Comment

Oct 08, 2015
Well. That was rather dreadful. I suppose it speaks volumes when an otherwise demographically-accurate gent like myself can find myself treating this film as background noise as I try out new hobbies (for instances, I now know not to make one's first foray into gymnastics when one is pushing thirty and owns more glass-top tables than is advisable). The legend of the 47 Ronin finds itself subjected to the scalpel of a Western director, writers, cinematographer, and somehow, even though Mr. Reeves is but one man in it, an unusually Western-type cast. I might disagree with a previous critic; the other actors in the film are in no way inferior to Keanu's actual acting skill. They are, in fact, superior, but I find foreign actors often come off as inadequate to Western viewers, and this is little more than a cultural prejudice, easily forgiven by all sides in the interest of art. But that selfsame cultural prejudice threatens to make the apparently mechanical Goliath of a samurai servant of Lord Kira's a fan favorite (fortunately, this monstrosity, like the majority of the supporting cast, is easily disposed of and with little emotional investment from the viewer).
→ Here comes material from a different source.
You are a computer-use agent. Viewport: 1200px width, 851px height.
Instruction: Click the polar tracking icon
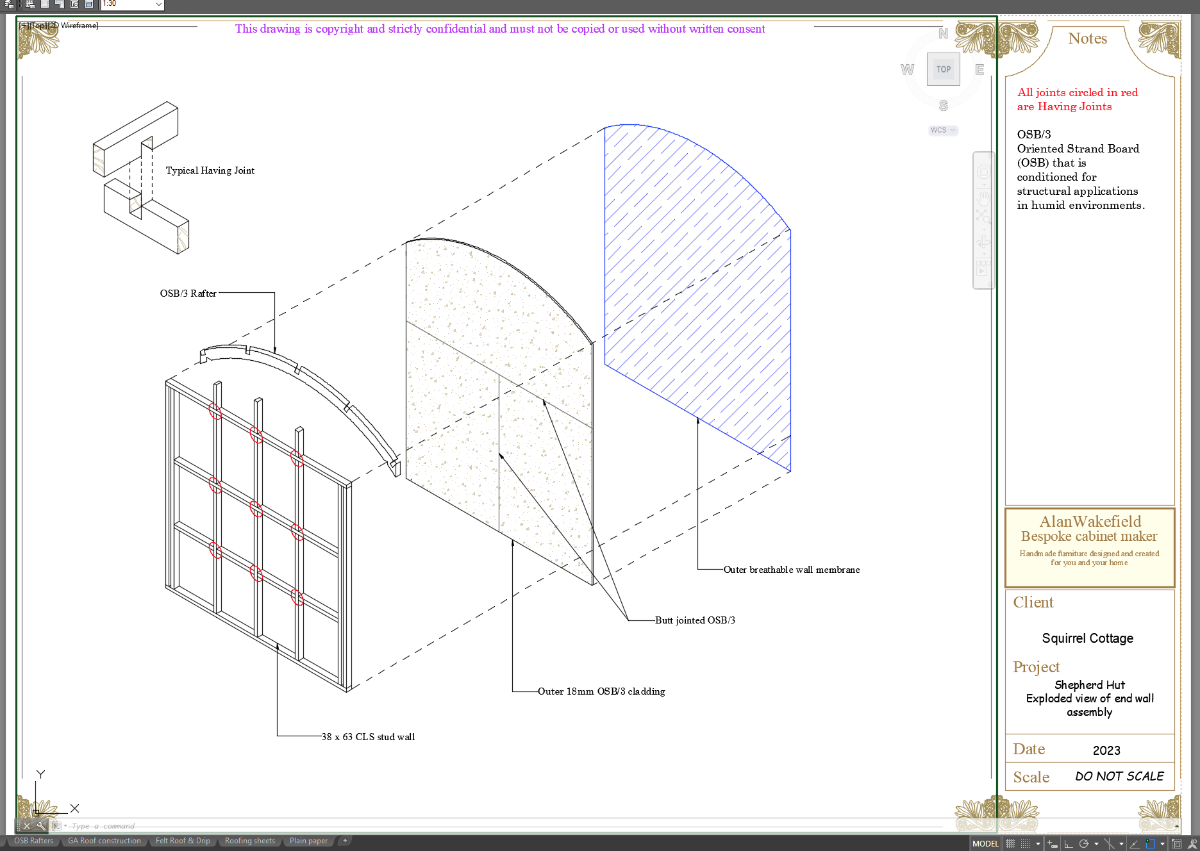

The story is slow through the first forty minutes, then tries to play a desperate and futile game of catch-up to create enough story to round-out the film. If we can disregard the incongruous and entirely fictitious (even for a cultural myth) presence of Keanu Reeves' "Kai", and the myriad points of "artistic license" taken to what I can only assume is sell an Eastern legend to a Western audience, this was a disappointment. Full-disclosure: I am capable of the level of sophomoric entrancement that leads to a film like "GI Joe: The Rise of Cobra" being both profoundly entertaining and worthy of the sort of middling praise and interest one would devote to any well-done action film. But this one made the effort, and probably the mistake, of attempting to retell such an important legend, and did so so poorly and with so little regard for the culture that spawned it, that it has a great deal to answer for, and shouldn't wonder at it's own commercial failing.